**Problem description:** After locating the line that contains "Откровения Беки Полсон" in the data below, set down exactly that line and each one after it through the line that contains "[Спасти род. Том", and nothing more.

**Source records:**

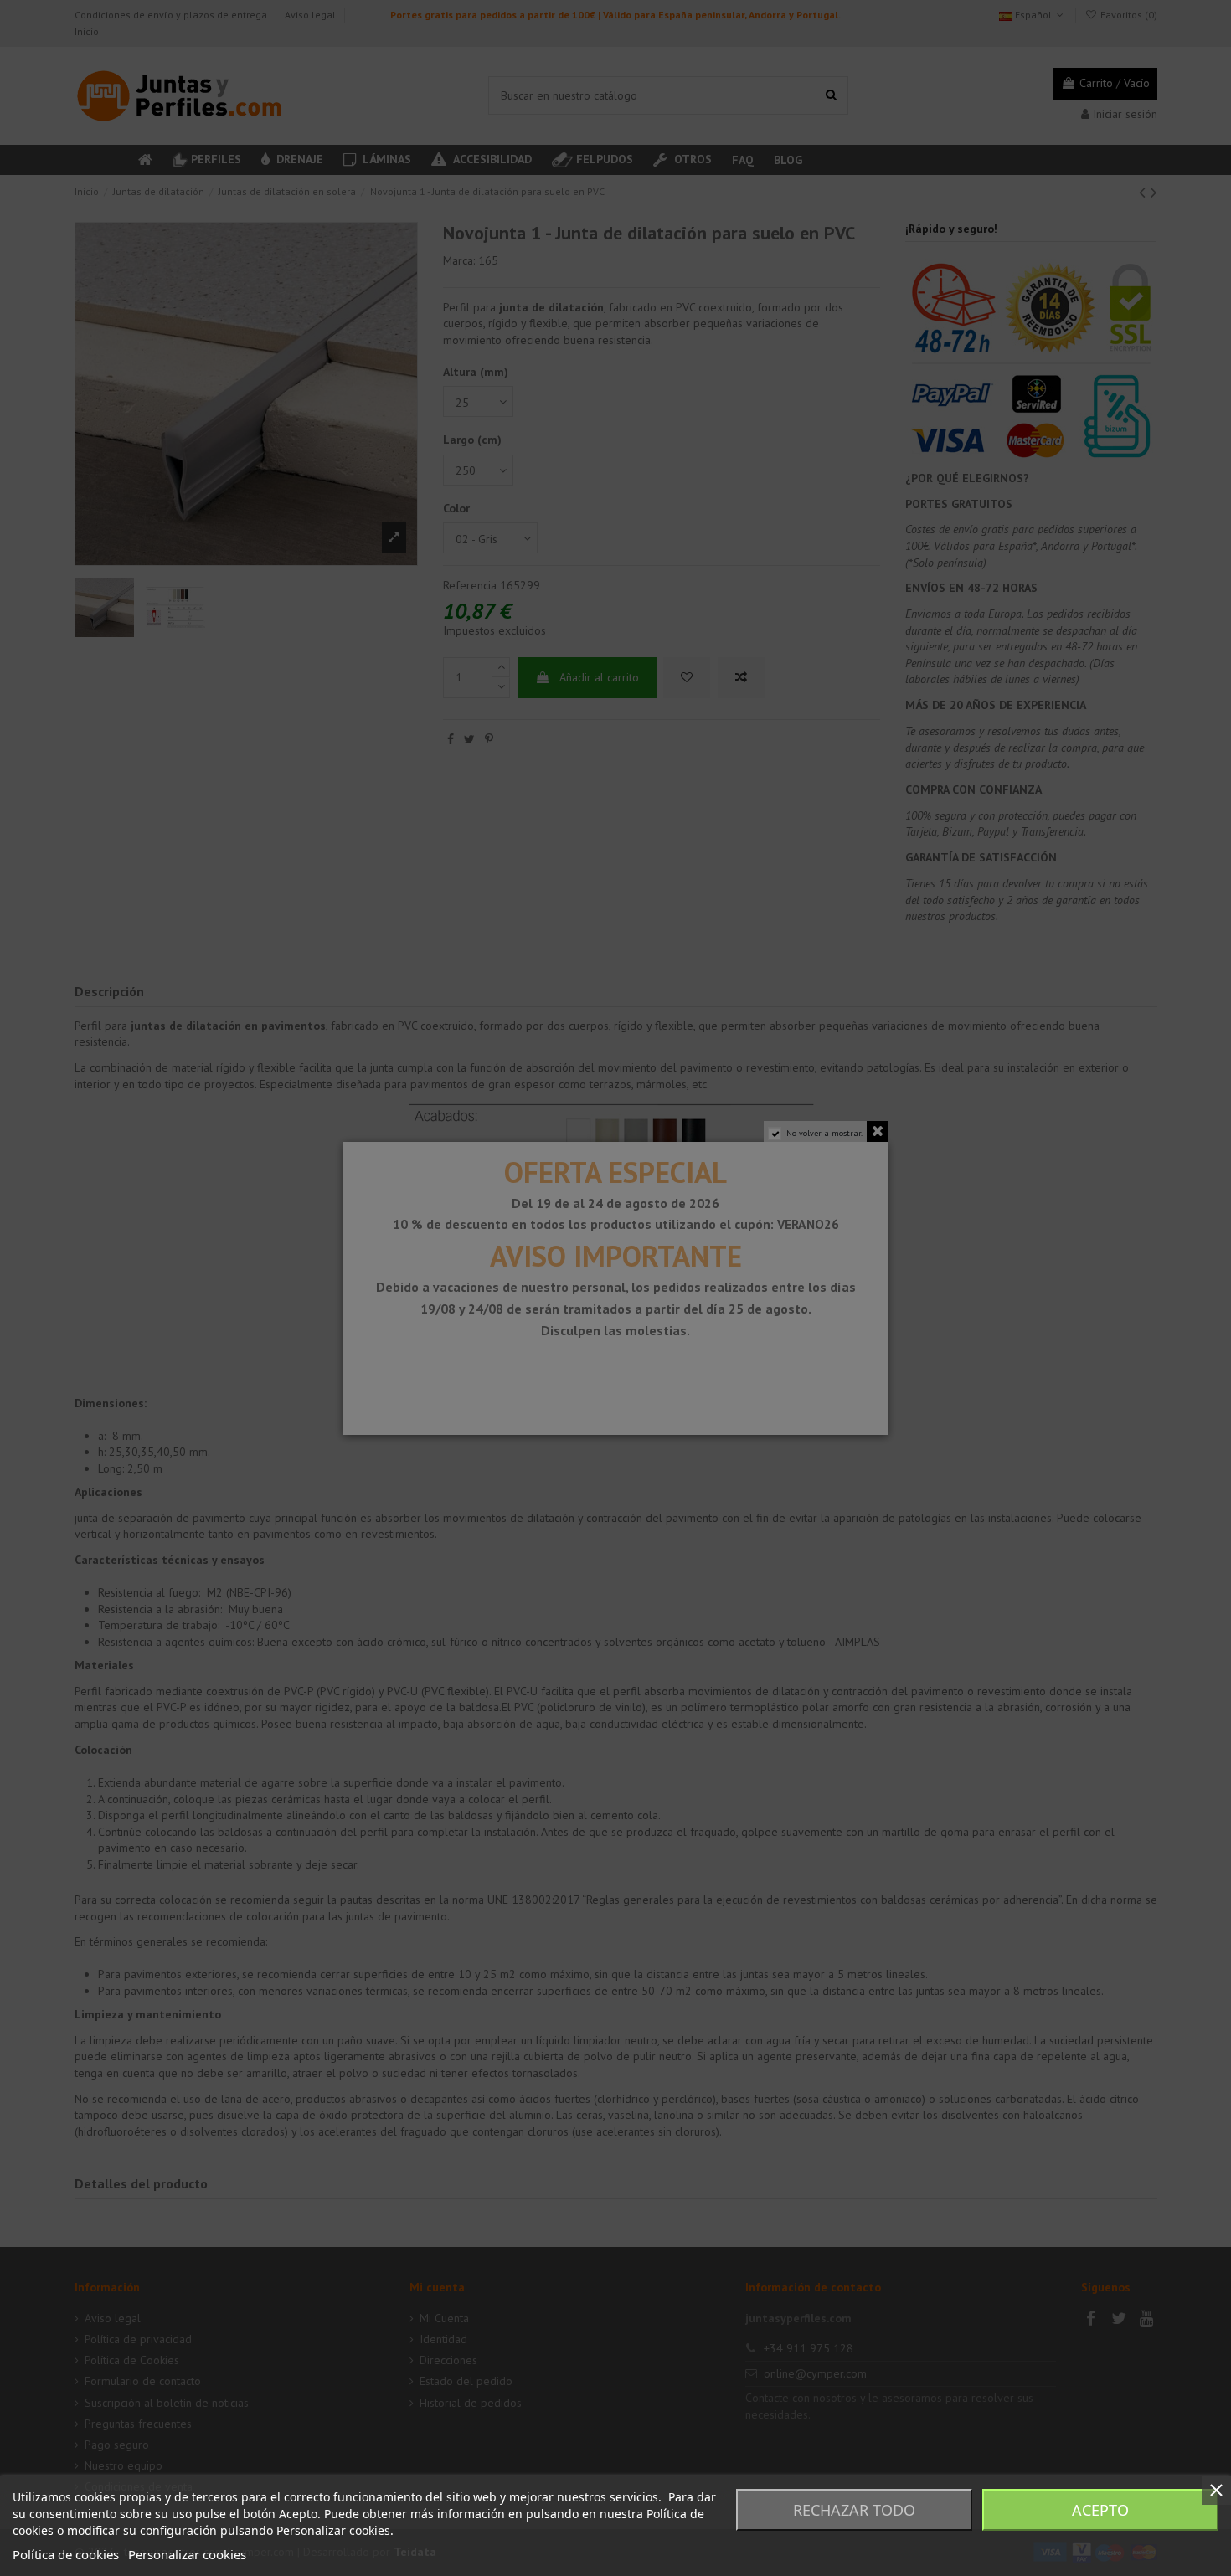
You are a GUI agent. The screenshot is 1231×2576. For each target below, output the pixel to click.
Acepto (1100, 2510)
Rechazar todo (854, 2510)
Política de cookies (66, 2554)
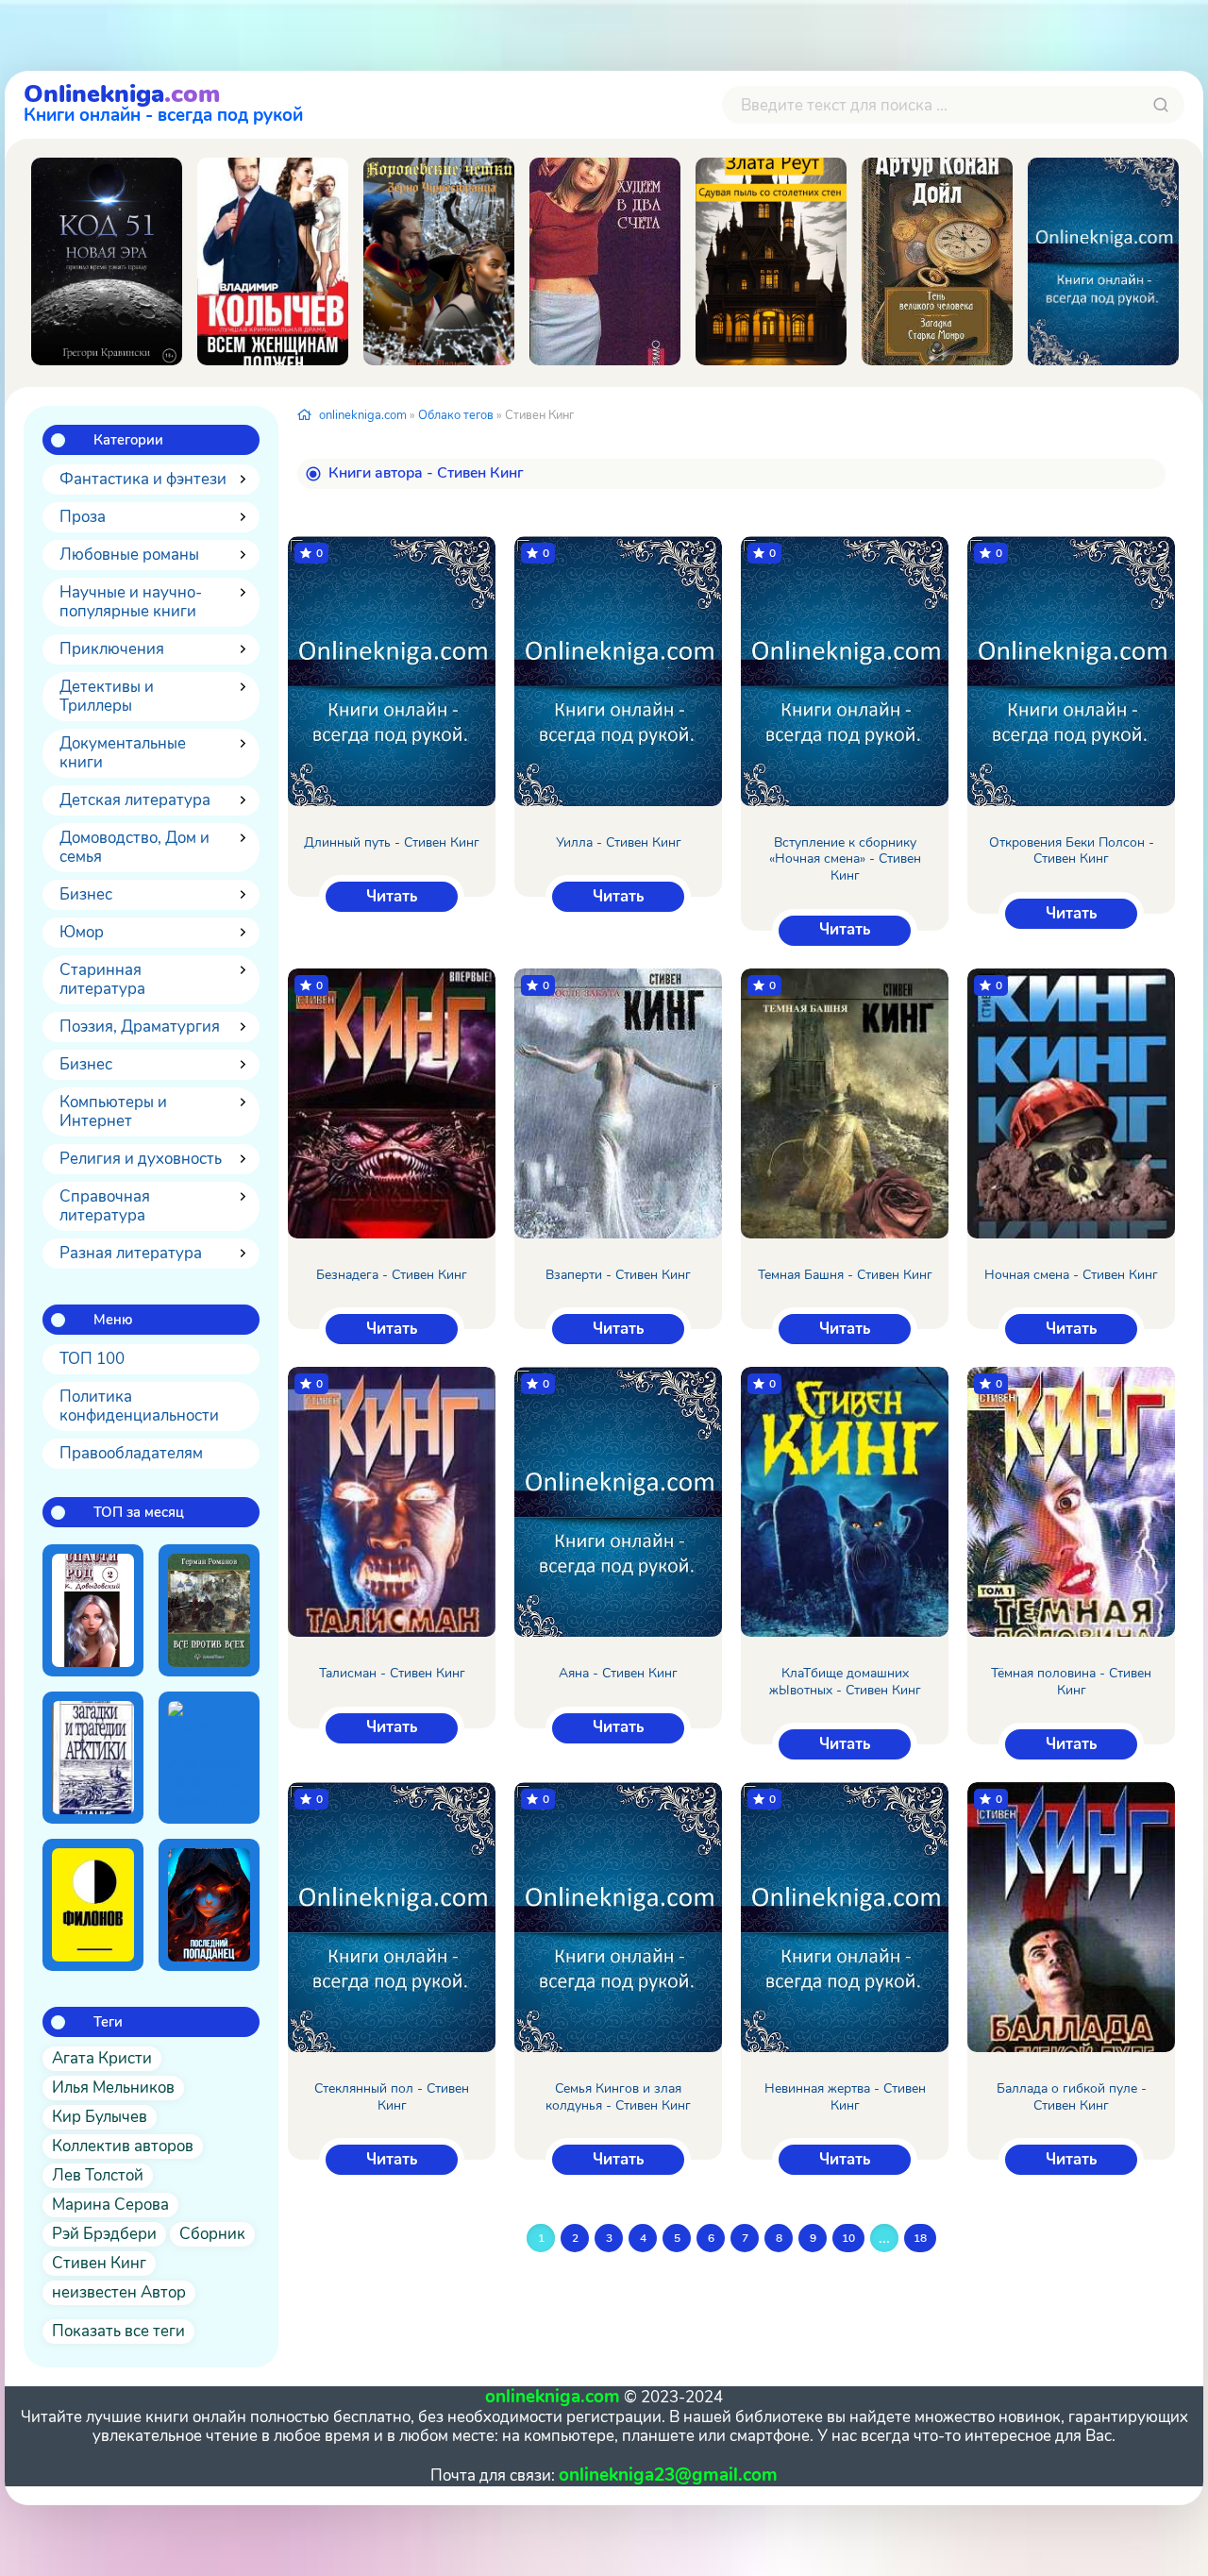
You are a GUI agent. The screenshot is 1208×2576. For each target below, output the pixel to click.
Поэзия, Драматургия (139, 1026)
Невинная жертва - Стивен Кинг (845, 2096)
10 (848, 2238)
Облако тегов (456, 415)
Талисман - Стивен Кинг (392, 1673)
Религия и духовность (140, 1159)
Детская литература (134, 800)
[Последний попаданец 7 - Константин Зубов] (209, 1905)
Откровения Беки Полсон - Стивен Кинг (1071, 850)
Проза (82, 517)
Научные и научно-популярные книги (130, 601)
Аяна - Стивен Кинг (618, 1673)
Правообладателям (131, 1453)
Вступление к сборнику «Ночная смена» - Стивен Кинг (845, 859)
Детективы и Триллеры (106, 696)
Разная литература (130, 1253)
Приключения (111, 649)
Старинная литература (102, 979)
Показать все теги (118, 2331)
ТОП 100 (92, 1359)
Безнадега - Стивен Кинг (391, 1275)
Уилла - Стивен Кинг (618, 842)
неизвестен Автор (119, 2292)
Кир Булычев (99, 2117)
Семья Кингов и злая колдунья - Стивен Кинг (618, 2096)
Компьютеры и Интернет (113, 1111)
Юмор (81, 932)
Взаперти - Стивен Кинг (618, 1275)
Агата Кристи (102, 2058)
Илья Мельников (113, 2087)
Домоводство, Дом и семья (134, 847)
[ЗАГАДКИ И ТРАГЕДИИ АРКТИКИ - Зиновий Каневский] (92, 1758)
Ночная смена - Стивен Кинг (1071, 1275)
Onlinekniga (163, 101)
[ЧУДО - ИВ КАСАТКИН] (1103, 261)
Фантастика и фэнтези (142, 479)
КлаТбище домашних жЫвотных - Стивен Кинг (845, 1681)
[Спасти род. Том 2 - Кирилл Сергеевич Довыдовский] (92, 1610)
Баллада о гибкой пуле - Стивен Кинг (1072, 2096)
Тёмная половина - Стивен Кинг (1071, 1681)
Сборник (212, 2234)
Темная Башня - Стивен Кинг (845, 1275)
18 (920, 2238)
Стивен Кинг (99, 2263)
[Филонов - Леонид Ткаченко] (92, 1905)
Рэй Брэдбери (104, 2234)
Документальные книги (122, 752)
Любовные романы (129, 554)
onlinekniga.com (363, 415)
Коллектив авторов (122, 2146)
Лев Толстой (97, 2175)
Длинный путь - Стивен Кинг (391, 842)
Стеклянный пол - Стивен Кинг (391, 2096)
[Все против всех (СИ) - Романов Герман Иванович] (209, 1610)
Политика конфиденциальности (139, 1406)
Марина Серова (110, 2204)
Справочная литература (104, 1206)
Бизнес (85, 894)
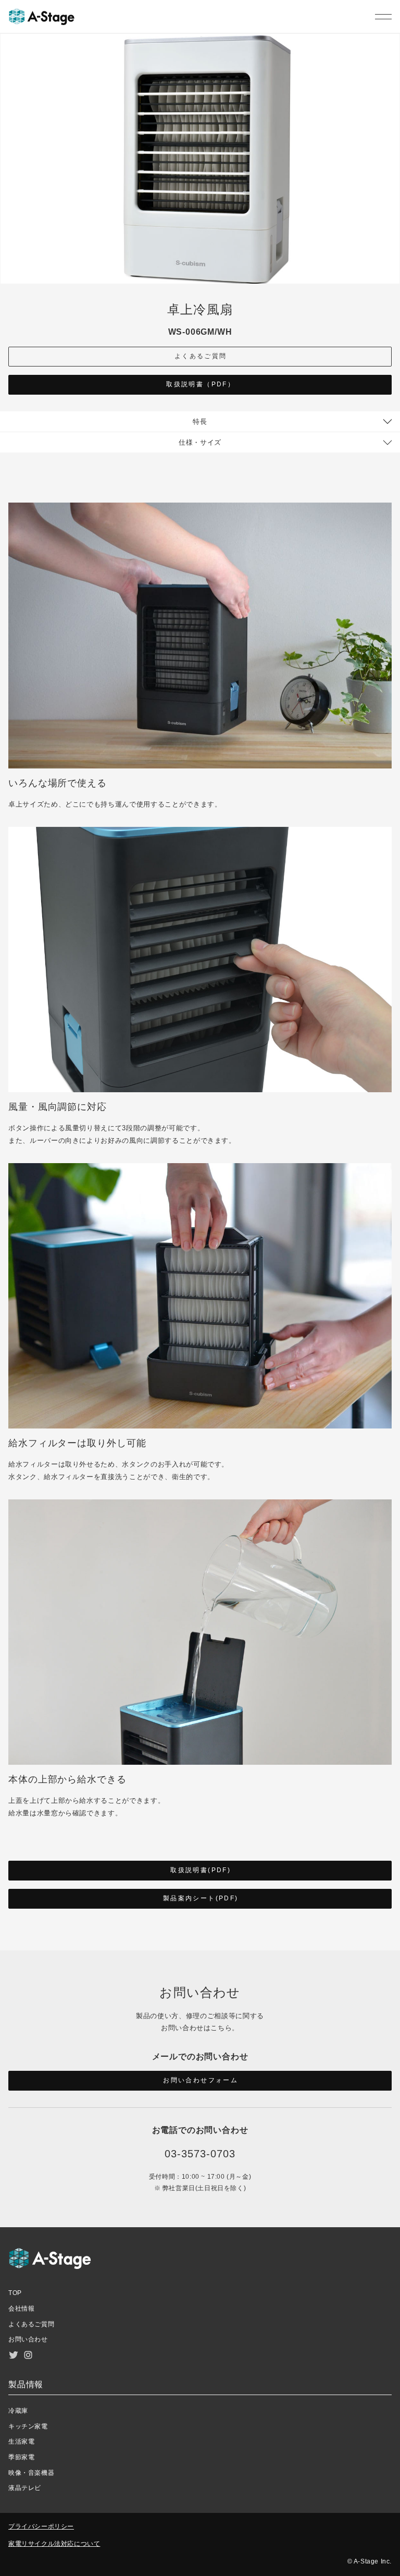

**Exercise result:**
Откровения Беки Полсон - Стивен Кинг (1071, 850)
Проза (82, 517)
Научные и научно-популярные книги (130, 601)
Аяна - Стивен Кинг (618, 1673)
Правообладателям (131, 1453)
Вступление к сборнику «Ночная смена» - Стивен Кинг (845, 859)
Детективы и Триллеры (106, 696)
Разная литература (130, 1253)
Приключения (111, 649)
Старинная литература (102, 979)
Показать все теги (118, 2331)
ТОП 100 (92, 1359)
Безнадега - Стивен Кинг (391, 1275)
Уилла - Стивен Кинг (618, 842)
неизвестен Автор (119, 2292)
Кир Булычев (99, 2117)
Семья Кингов и злая колдунья - Стивен Кинг (618, 2096)
Компьютеры и Интернет (113, 1111)
Юмор (81, 932)
Взаперти - Стивен Кинг (618, 1275)
Агата Кристи (102, 2058)
Илья Мельников (113, 2087)
Домоводство, Дом и семья (134, 847)
[ЗАГАДКИ И ТРАГЕДИИ АРКТИКИ - Зиновий Каневский] (92, 1758)
Ночная смена - Стивен Кинг (1071, 1275)
Onlinekniga (163, 101)
[ЧУДО - ИВ КАСАТКИН] (1103, 261)
Фантастика и фэнтези (142, 479)
КлаТбище домашних жЫвотных - Стивен Кинг (845, 1681)
[Спасти род. Том 2 - Кирилл Сергеевич Довыдовский] (92, 1610)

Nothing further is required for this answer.